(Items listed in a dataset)
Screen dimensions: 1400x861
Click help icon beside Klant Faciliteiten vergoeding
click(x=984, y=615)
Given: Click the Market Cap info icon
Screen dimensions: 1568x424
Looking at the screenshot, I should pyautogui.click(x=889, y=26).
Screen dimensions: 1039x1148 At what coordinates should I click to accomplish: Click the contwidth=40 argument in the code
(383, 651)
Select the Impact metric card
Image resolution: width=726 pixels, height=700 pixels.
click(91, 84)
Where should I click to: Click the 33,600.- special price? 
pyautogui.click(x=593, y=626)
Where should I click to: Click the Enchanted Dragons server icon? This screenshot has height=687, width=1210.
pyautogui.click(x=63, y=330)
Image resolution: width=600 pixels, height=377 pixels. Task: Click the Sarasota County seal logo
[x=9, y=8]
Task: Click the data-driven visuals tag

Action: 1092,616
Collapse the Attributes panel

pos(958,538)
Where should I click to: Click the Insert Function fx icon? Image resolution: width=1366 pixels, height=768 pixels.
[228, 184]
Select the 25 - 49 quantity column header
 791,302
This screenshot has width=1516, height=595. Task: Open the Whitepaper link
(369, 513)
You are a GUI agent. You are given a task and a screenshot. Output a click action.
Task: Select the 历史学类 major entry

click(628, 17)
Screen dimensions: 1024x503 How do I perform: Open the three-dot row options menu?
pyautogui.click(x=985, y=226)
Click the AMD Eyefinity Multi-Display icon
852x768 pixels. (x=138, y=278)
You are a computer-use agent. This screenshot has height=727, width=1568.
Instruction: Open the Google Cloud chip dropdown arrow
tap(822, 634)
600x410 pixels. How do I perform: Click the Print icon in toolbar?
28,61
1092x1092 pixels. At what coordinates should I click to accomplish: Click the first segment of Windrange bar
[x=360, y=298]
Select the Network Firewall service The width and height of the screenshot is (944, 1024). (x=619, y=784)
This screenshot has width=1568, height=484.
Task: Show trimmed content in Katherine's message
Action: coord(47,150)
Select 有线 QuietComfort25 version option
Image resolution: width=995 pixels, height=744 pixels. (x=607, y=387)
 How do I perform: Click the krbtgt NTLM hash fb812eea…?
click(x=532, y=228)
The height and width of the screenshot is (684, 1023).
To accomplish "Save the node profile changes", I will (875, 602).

(TASK OBJECTIVE):
Copy the records above exactly as they appear.

(ANSWER):
Screen dimensions: 1400x861
Click help icon beside Klant Faciliteiten vergoeding
click(x=984, y=615)
Given: Click the Market Cap info icon
Screen dimensions: 1568x424
Looking at the screenshot, I should pyautogui.click(x=889, y=26).
Screen dimensions: 1039x1148 At what coordinates should I click to accomplish: Click the contwidth=40 argument in the code
(383, 651)
Select the Impact metric card
Image resolution: width=726 pixels, height=700 pixels.
click(91, 84)
Where should I click to: Click the 33,600.- special price? 
pyautogui.click(x=593, y=626)
Where should I click to: Click the Enchanted Dragons server icon? This screenshot has height=687, width=1210.
pyautogui.click(x=63, y=330)
Image resolution: width=600 pixels, height=377 pixels. Task: Click the Sarasota County seal logo
[x=9, y=8]
Task: Click the data-driven visuals tag

Action: 1092,616
Collapse the Attributes panel

pos(958,538)
Where should I click to: Click the Insert Function fx icon? Image resolution: width=1366 pixels, height=768 pixels.
[228, 184]
Select the 25 - 49 quantity column header
 791,302
This screenshot has width=1516, height=595. Task: Open the Whitepaper link
(369, 513)
You are a GUI agent. You are given a task and a screenshot. Output a click action.
Task: Select the 历史学类 major entry

click(628, 17)
Screen dimensions: 1024x503 How do I perform: Open the three-dot row options menu?
pyautogui.click(x=985, y=226)
Click the AMD Eyefinity Multi-Display icon
852x768 pixels. (x=138, y=278)
You are a computer-use agent. This screenshot has height=727, width=1568.
Instruction: Open the Google Cloud chip dropdown arrow
tap(822, 634)
600x410 pixels. How do I perform: Click the Print icon in toolbar?
28,61
1092x1092 pixels. At what coordinates should I click to accomplish: Click the first segment of Windrange bar
[x=360, y=298]
Select the Network Firewall service The width and height of the screenshot is (944, 1024). (x=619, y=784)
This screenshot has width=1568, height=484.
Task: Show trimmed content in Katherine's message
Action: coord(47,150)
Select 有线 QuietComfort25 version option
Image resolution: width=995 pixels, height=744 pixels. (x=607, y=387)
 How do I perform: Click the krbtgt NTLM hash fb812eea…?
click(x=532, y=228)
The height and width of the screenshot is (684, 1023).
To accomplish "Save the node profile changes", I will (875, 602).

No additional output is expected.